I am going to have to assume that you're reasonably familiar with directories (or folders, if you must) and files as seen by your operating system. I'm going to assume that you understand what a text file is, and that you feel reasonably comfortable with viewing them or editing them with notepad, or UltraEdit, or whatever your choice of text editor might happen to be.

First, a note on file types. There are of course a huge number of file formats out there, to support applications from AutoCAD to PhotoShop to Visual Studio, but all files can be pretty much divided into to major categories: Text and Other. Text files are broken down into lines, and many programs deal with them on a line by line basis.

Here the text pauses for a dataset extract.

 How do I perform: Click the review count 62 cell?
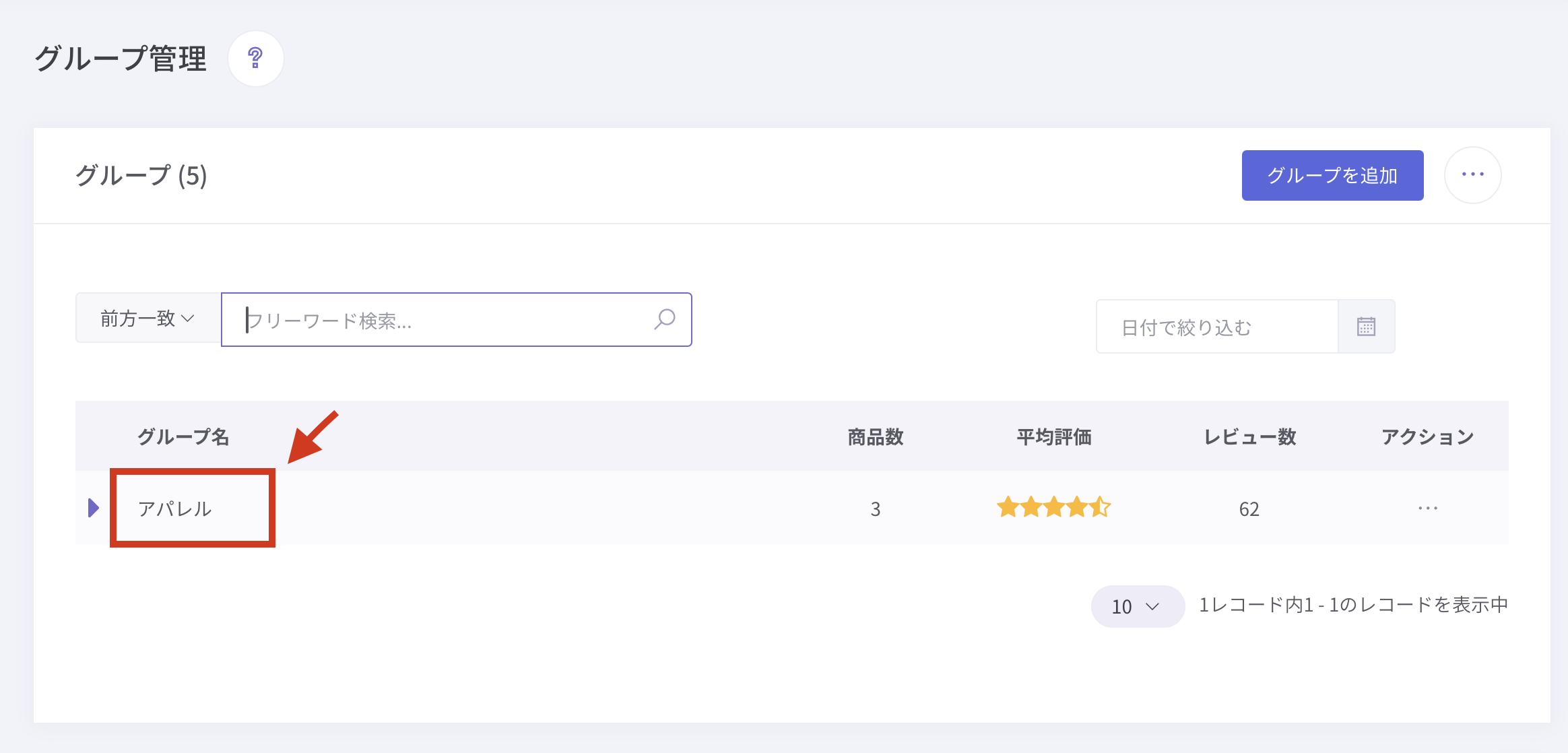(1249, 509)
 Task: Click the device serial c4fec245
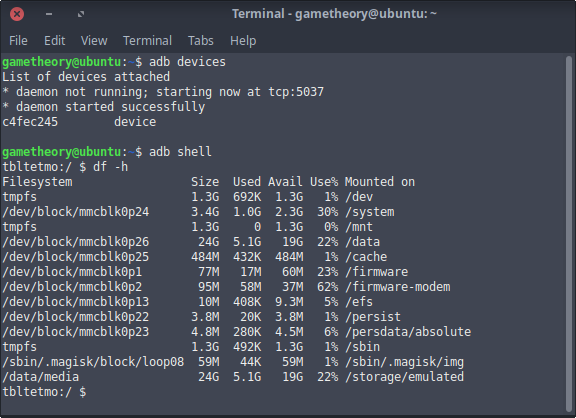point(30,122)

Other files tend to consist of plain old blocks of information, whether those be pixels for an image, or a song or movie, or quite literally anything else you can save.

Java supports both major file types of course, and has objects specifically for dealing with each. When dealing with text files it's very convenient to read or write things one line at a time, so we have that ability in our libraries.

We've used an object we call 'PersonData' before, and we'll make use of it again now.  Suppose we had a file in which we had a bunch of last names and first names stored, for now we'll assume that last names and first names each appear on a line, so the file would look something like this:

PEOPLE.TXT

    Schmoe
    Joe
    Doe
    John
    Smith
    Bill

So we've got the information here to support three PersonData objects, all contained within a file called PEOPLE.TXT.

If we wanted to read the names from this file and create PersonData objects, it's conceptually pretty simple:

Open the file for reading
As long as there's something to read
    Read a last name
    Read a first name
    Create a PersonData object with those values

That makes sense, right?

Enter the Scanner.  The Scanner object is pretty new, and frankly I'm still not completely used to it.  But it's so darned handy I have no excuse not to use it.  The Scanner has several different constructors, but we're going to make use of the one that uses the File object right now.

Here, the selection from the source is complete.